Give back the entries that follow exactly as written. Any picture gets left out.

▶ **TASK DATA**:
********************

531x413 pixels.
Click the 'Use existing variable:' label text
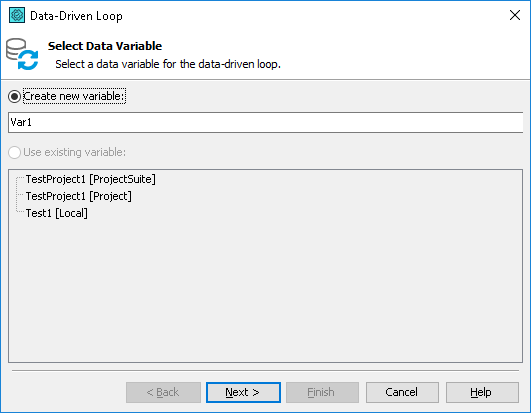click(x=75, y=152)
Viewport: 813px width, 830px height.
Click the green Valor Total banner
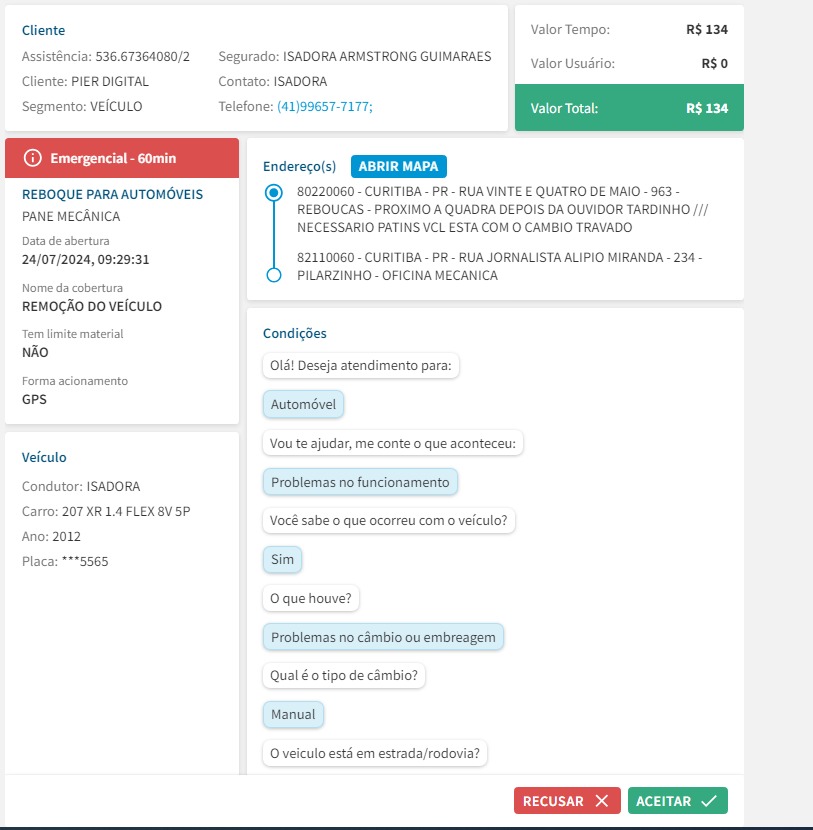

********************

▶ **ANSWER TO THIS EXERCISE**:
531x413 pixels.
Click the 'Use existing variable:' label text
click(x=75, y=152)
Viewport: 813px width, 830px height.
Click the green Valor Total banner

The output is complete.